▶ YOUR ASSIGNMENT: All of the data should be repeated exactly; pictures are not part of the copy.

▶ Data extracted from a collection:
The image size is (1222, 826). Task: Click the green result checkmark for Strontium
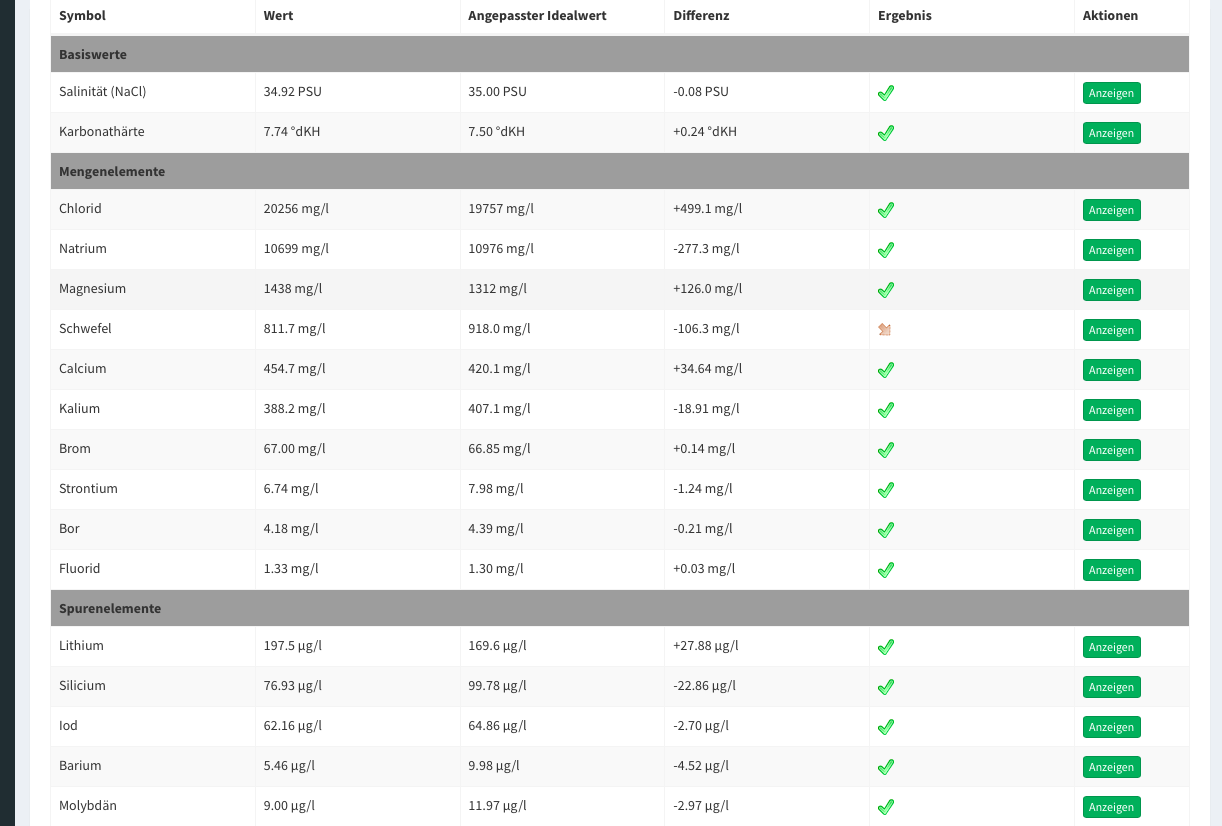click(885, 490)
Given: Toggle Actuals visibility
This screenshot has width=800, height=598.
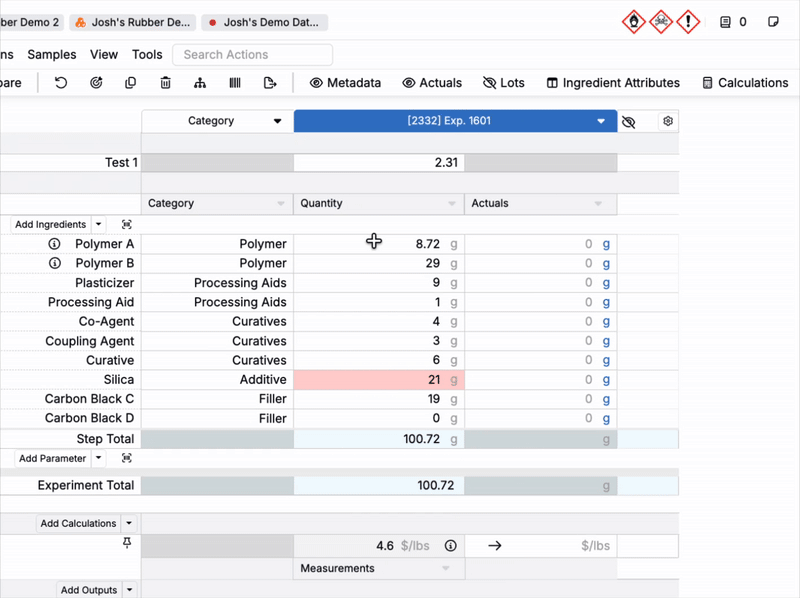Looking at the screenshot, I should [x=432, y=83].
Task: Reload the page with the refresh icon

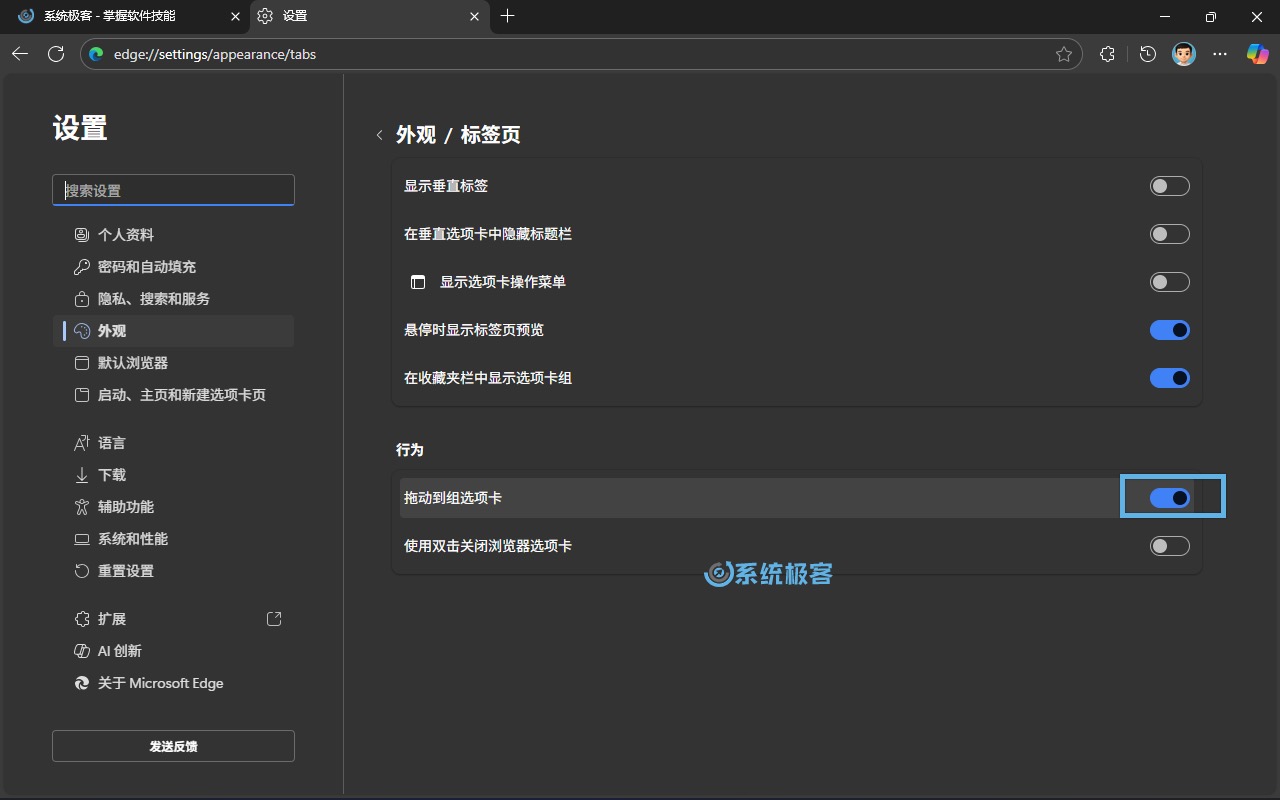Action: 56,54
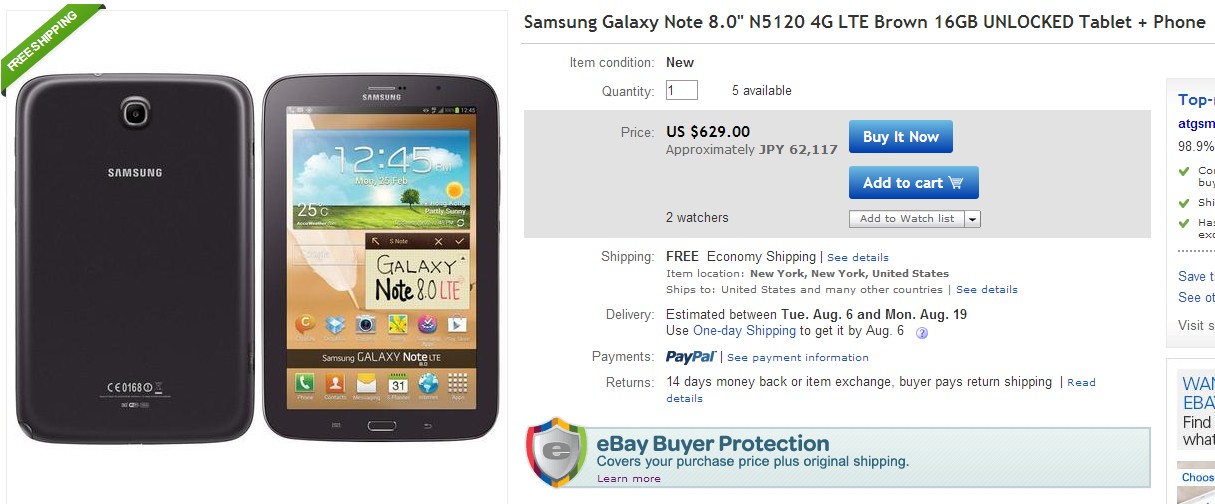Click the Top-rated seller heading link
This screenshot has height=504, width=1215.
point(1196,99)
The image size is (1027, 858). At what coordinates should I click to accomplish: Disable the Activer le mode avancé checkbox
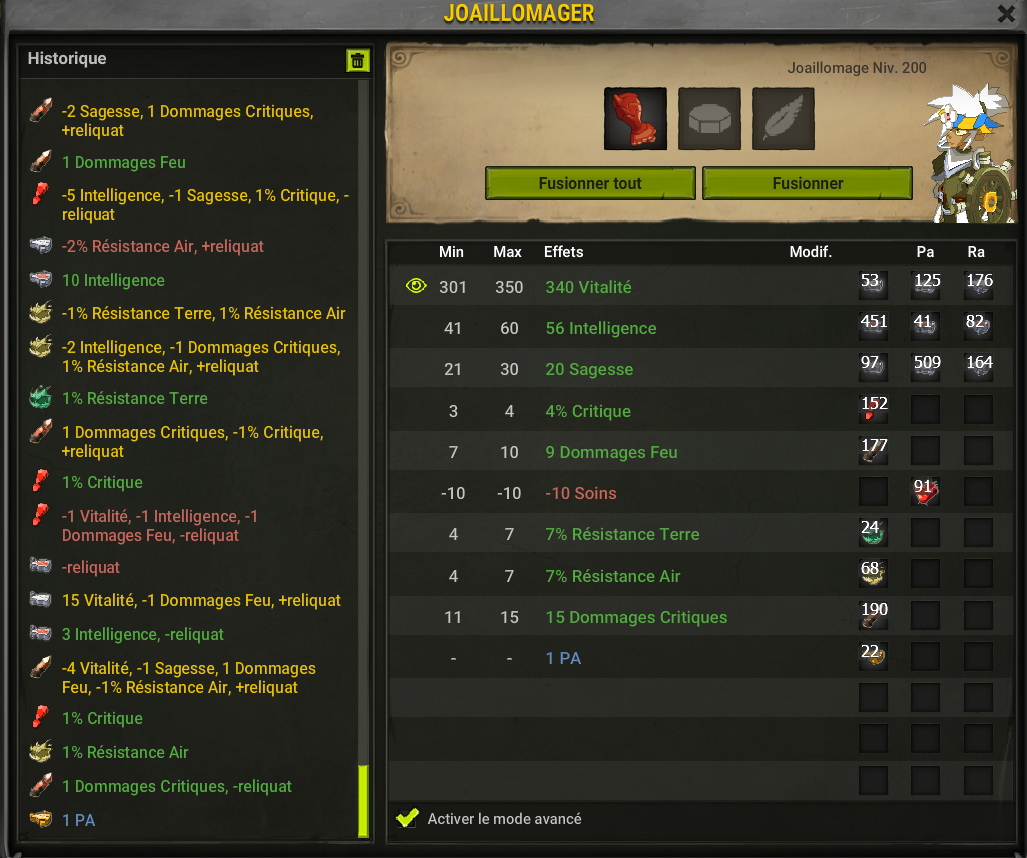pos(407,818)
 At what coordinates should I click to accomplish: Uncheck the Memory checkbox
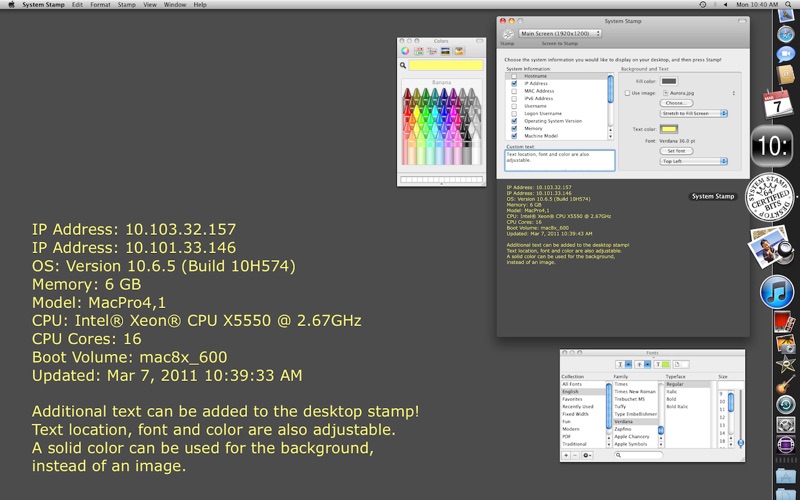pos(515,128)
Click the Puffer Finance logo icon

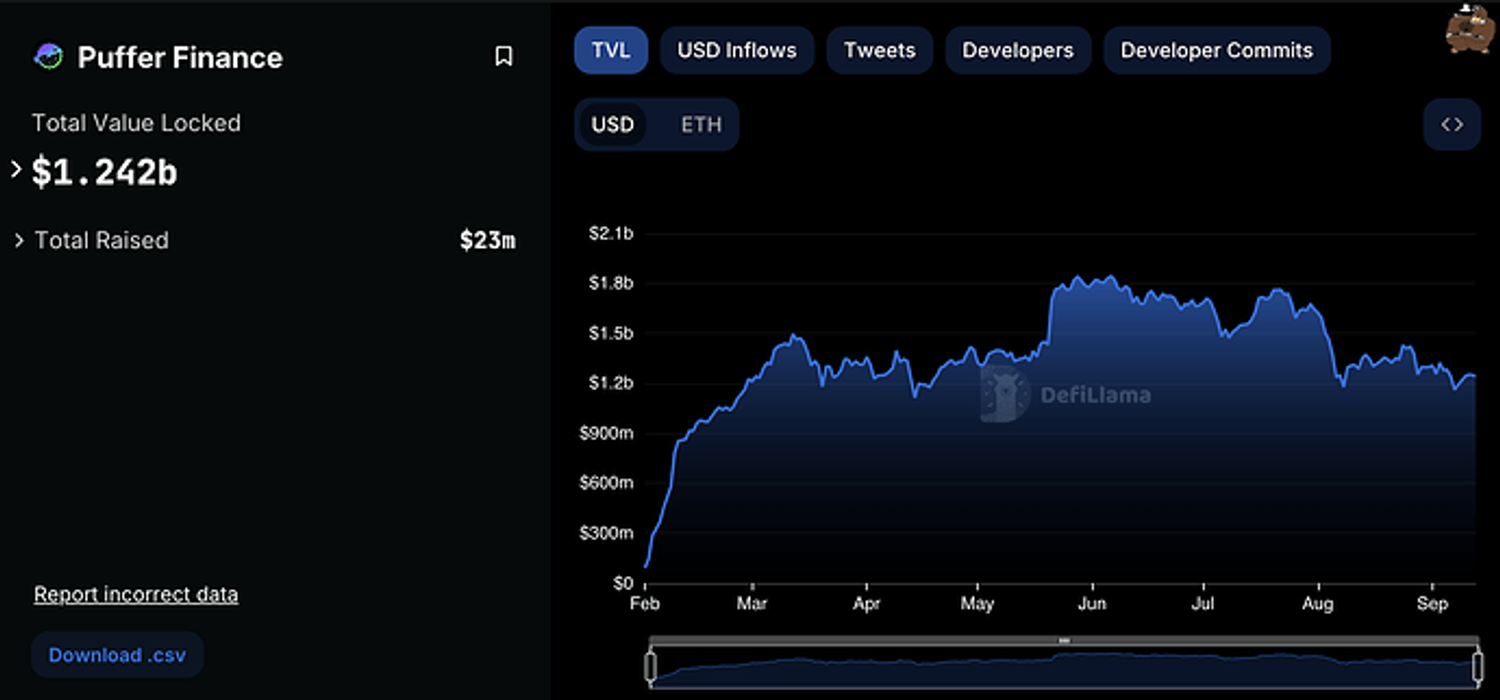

▶ TASK SOLUTION:
The image size is (1222, 826). Task: Click the green result checkmark for Strontium
click(885, 490)
Given: Toggle Actuals visibility
This screenshot has width=800, height=598.
Looking at the screenshot, I should [x=432, y=83].
Task: Reload the page with the refresh icon

Action: 56,54
Click the Top-rated seller heading link
This screenshot has height=504, width=1215.
point(1196,99)
The image size is (1027, 858). At what coordinates should I click to accomplish: Disable the Activer le mode avancé checkbox
pos(407,818)
 At what coordinates should I click to accomplish: Uncheck the Memory checkbox
pos(515,128)
Click the Puffer Finance logo icon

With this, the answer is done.